HTML was meant to describe text, now it describes regions of the screen to be repainted as well as the "content" to be repainted.

CSS was meant to add simple effects like bold, italic and simple newspaper-like positioning (float this image left). It's been repurposed to describe visual rendering and even animations.

JavaScript was meant to add some scriptability to the DOM, and now it's morphed into a full-fledged programming language.

So the state of the web is a depressing mishmash of old, repurposed technologies.

It would be nice if there were a programming language that "knew" about the web. It would realize that the programming effort would be shared between two computers, client and server, and would have appropriate security and other conveniences baked in. For example, you should only have to describe your business logic once (as opposed to once on the server and once on the client). Also, this programming language should no longer be tied to the anachronistic concept of rendering a "document" with "styles".

But alas, it's very hard to simply go into an academic tower and design a language and release it into the wild and expect it to catch on. These things tend to grow organically and incrementally. So whatever next step there is has to embrace where we currently are. This is why you see not merely new client-side languages, but new languages that compile to JavaScript. If they didn't compile to JavaScript, how could they ever be used?

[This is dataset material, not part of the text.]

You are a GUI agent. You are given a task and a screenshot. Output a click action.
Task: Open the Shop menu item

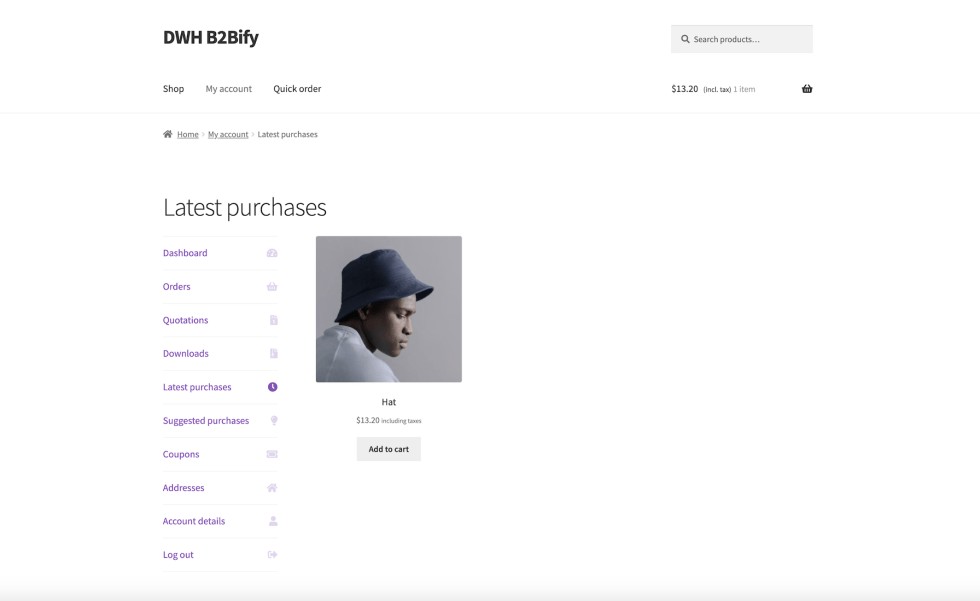[173, 89]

Absolutely agreed. I really love JavaScript for a lot of reasons, but it still astonishes me that that our lingua franca was designed in 10 days. In 1995. For NETSCAPE.

I'm not so sure I would describe the mishmash as unambiguously depressing. It's also pretty inspiring seeing people using the mishmash in a sort of bricolage kind of way. One thinks of libraries like Underscore and Backbone that seek to account for some of the "deficiencies" in JS.

And don't even get me started on CoffeeScript.

But I think we would both agree that it's strange that no one has come along attempting to really REALLY break the mold by designing a new browser from the ground up that wasn't tied to JavaScript and the DOM (and maybe not even HTML!).